Data shown.
-=-=-

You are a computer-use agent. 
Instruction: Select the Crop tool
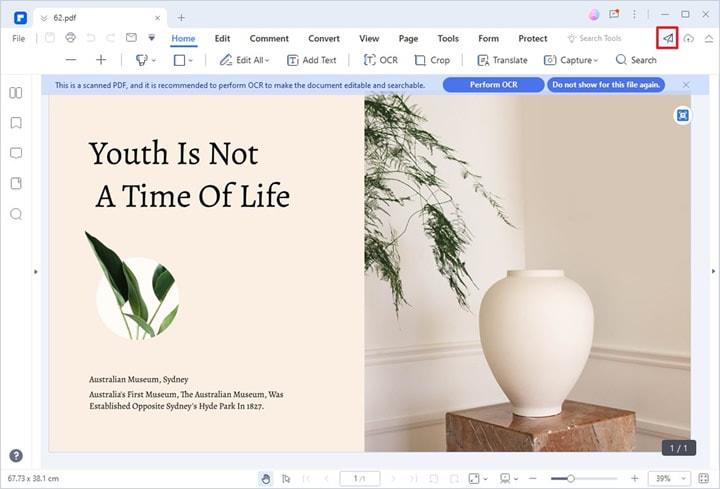click(432, 60)
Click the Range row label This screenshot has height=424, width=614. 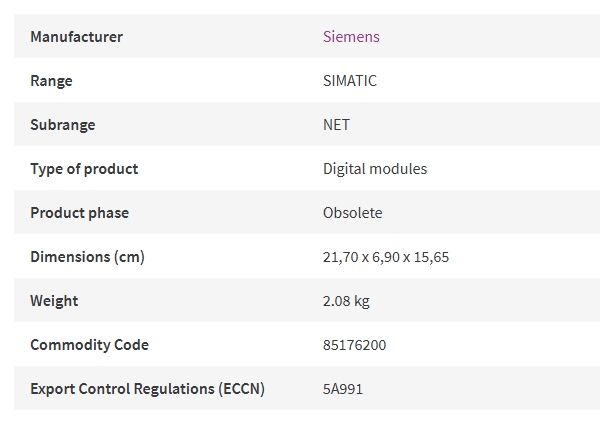pyautogui.click(x=51, y=81)
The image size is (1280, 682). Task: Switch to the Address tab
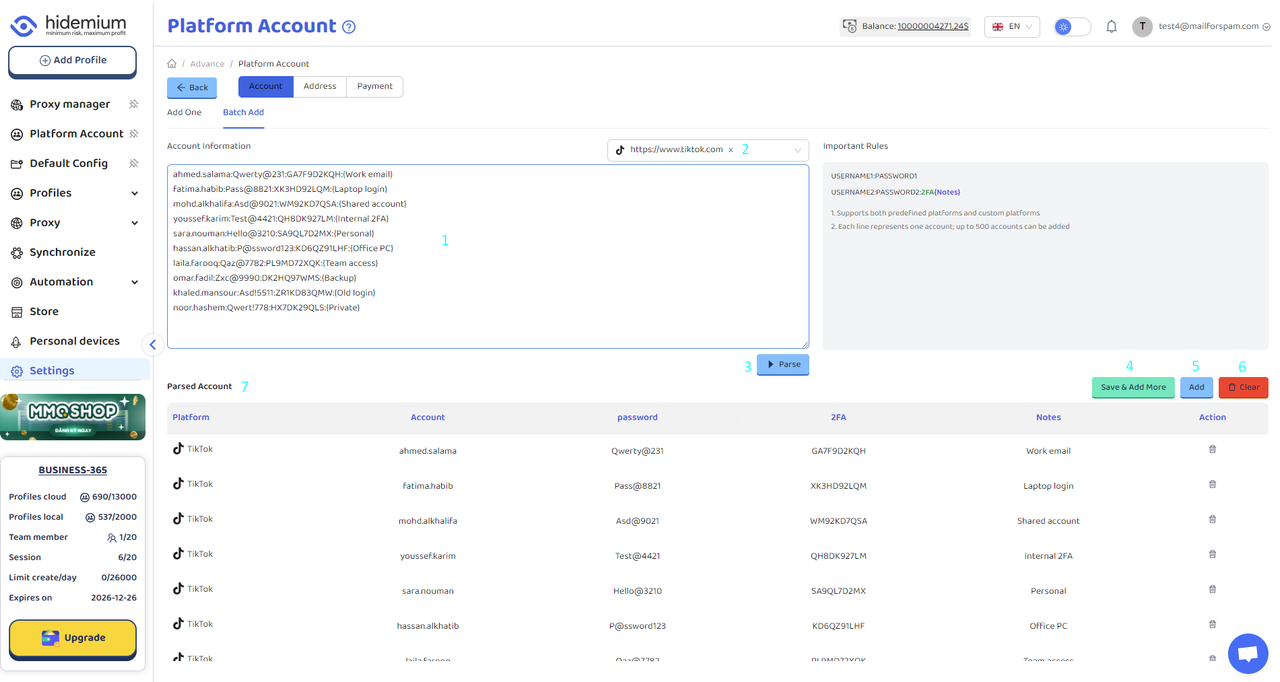[x=320, y=87]
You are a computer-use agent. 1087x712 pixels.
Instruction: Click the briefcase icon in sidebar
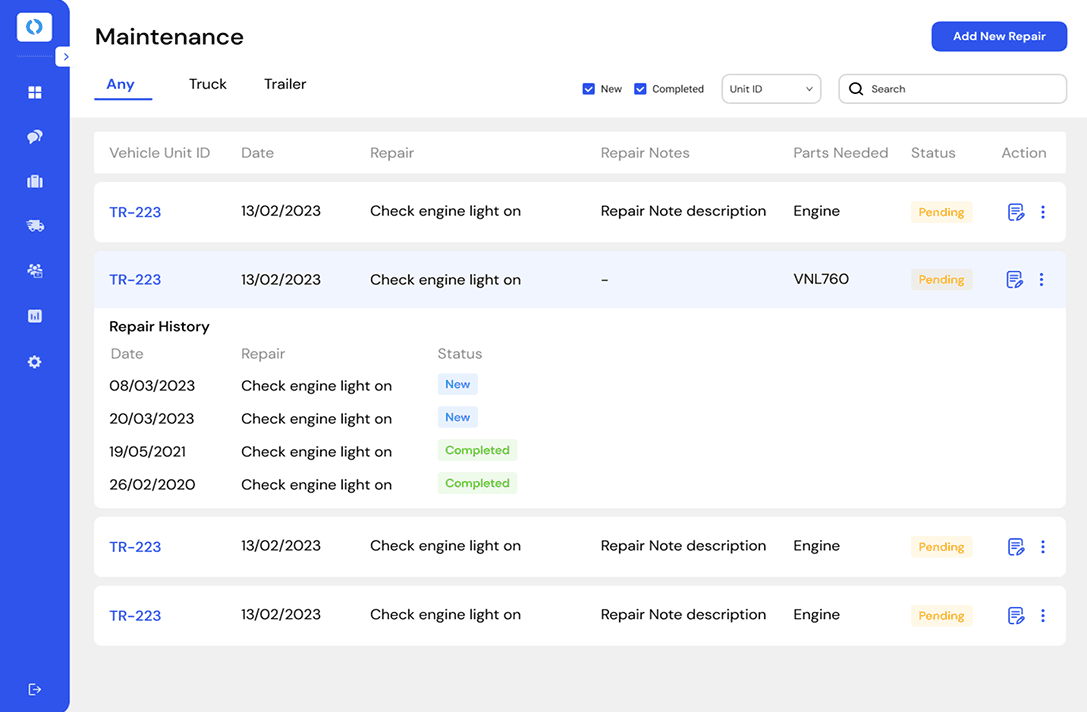(35, 182)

-=-=-

Task brief.
Which lines above include "agent"? Show each of them by copying it.

Exercise answer.
You are a computer-use agent. 
You are a computer-use agent. 1087x712 pixels.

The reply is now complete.